--- MATERIAL PROVIDED Enclosed Below ---
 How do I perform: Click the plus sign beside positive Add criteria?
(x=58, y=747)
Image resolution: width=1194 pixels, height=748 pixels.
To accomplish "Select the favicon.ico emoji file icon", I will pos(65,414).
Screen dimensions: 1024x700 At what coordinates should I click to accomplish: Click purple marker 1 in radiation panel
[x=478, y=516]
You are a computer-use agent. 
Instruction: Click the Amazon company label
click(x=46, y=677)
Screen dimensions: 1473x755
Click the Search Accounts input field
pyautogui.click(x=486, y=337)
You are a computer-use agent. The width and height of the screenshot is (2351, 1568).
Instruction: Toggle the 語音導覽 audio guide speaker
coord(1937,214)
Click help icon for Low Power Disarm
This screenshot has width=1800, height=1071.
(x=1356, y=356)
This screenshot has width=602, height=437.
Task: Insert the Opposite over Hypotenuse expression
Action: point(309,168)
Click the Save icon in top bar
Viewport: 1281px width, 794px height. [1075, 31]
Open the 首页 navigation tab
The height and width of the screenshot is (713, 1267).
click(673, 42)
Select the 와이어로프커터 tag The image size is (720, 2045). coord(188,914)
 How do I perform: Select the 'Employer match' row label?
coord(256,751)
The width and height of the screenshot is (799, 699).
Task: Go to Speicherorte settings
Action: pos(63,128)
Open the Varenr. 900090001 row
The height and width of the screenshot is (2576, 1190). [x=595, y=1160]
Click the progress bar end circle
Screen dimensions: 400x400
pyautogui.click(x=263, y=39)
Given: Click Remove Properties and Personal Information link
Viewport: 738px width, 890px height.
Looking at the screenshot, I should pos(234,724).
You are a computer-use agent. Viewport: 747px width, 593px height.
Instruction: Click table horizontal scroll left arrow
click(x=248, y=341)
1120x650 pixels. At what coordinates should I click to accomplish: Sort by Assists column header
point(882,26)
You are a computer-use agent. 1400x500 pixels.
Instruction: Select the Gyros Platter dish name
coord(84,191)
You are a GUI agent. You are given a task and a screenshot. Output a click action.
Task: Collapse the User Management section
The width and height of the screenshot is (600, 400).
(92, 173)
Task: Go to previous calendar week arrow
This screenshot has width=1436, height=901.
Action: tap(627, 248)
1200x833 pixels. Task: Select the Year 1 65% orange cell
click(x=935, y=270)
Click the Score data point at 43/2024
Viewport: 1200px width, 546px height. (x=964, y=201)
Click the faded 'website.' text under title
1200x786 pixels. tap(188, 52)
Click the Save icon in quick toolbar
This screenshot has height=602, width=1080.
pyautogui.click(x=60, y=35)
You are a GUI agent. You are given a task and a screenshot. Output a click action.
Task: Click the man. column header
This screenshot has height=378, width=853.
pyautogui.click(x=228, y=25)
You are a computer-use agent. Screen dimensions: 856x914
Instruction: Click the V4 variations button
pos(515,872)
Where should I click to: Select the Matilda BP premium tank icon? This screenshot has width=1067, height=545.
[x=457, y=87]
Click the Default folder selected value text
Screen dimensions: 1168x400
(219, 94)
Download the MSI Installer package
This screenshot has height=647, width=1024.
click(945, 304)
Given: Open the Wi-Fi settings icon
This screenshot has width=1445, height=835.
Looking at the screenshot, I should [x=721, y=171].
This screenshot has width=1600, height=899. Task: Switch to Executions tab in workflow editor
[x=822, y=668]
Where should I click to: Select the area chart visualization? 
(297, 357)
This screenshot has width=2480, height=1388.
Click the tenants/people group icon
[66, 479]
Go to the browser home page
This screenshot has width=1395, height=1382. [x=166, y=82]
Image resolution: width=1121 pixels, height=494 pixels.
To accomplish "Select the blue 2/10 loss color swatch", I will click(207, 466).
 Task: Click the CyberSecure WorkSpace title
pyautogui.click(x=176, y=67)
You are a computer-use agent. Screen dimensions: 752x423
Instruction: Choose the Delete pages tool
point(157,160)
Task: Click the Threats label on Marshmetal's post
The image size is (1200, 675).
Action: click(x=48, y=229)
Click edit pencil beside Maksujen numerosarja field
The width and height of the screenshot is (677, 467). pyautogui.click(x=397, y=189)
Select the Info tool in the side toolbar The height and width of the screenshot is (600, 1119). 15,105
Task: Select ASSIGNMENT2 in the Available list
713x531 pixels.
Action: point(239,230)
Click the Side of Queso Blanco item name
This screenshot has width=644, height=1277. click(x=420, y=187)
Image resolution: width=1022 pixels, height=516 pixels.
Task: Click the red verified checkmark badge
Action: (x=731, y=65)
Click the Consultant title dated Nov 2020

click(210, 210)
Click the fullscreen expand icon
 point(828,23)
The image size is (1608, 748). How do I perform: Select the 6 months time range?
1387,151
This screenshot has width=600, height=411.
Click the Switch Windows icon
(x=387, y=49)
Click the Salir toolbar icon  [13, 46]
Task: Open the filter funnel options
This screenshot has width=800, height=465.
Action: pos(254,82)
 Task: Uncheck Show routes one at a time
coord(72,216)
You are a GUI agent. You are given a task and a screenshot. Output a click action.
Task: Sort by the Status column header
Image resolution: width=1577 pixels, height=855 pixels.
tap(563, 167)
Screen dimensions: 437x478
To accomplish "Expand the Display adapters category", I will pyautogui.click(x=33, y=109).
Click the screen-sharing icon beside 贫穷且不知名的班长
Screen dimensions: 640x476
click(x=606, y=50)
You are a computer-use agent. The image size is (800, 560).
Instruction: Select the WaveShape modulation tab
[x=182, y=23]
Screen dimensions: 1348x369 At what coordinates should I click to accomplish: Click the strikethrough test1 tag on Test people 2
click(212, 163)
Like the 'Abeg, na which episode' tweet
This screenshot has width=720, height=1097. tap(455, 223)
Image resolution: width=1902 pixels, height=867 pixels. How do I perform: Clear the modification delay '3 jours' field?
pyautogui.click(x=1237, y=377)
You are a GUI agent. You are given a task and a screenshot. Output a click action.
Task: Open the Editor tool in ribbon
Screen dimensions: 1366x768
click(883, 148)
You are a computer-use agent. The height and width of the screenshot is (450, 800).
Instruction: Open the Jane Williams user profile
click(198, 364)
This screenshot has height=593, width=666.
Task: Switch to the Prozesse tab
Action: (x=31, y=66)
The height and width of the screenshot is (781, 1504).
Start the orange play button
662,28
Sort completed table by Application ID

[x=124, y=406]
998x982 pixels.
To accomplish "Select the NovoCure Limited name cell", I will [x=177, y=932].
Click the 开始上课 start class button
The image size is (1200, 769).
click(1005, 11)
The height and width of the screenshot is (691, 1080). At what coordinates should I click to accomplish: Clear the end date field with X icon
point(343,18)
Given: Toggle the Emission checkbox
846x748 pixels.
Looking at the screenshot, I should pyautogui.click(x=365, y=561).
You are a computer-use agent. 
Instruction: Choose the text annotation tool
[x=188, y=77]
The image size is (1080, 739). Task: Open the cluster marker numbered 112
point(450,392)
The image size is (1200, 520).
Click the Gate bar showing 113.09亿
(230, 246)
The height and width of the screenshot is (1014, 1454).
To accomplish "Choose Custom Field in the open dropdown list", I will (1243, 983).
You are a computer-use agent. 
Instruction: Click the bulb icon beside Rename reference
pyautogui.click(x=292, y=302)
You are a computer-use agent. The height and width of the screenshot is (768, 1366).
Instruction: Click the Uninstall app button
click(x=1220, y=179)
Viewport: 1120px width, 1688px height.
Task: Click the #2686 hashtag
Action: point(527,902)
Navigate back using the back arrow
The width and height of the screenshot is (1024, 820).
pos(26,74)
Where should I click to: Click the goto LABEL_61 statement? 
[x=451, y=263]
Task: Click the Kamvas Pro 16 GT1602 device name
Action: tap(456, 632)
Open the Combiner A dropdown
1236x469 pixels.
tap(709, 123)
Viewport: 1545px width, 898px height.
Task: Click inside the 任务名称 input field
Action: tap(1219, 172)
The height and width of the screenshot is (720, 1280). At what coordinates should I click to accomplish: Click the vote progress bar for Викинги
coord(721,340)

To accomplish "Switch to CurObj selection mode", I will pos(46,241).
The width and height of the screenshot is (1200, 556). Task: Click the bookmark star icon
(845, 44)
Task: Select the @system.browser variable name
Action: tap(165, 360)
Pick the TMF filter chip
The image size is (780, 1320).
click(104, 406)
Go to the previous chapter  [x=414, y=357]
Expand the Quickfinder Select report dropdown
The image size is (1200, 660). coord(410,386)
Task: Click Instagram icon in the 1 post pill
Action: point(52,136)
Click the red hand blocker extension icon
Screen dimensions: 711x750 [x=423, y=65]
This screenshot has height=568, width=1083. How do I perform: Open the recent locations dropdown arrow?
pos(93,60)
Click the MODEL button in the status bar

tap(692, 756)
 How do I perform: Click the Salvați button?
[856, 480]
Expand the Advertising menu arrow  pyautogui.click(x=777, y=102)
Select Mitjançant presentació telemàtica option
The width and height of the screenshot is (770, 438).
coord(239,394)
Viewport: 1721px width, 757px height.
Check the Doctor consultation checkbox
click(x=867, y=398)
--- End of Enclosed MATERIAL PROVIDED ---
Look through the preceding entries for the word "computer". Report how many lines hold it, and only that number.

EXERCISE RESULT. 11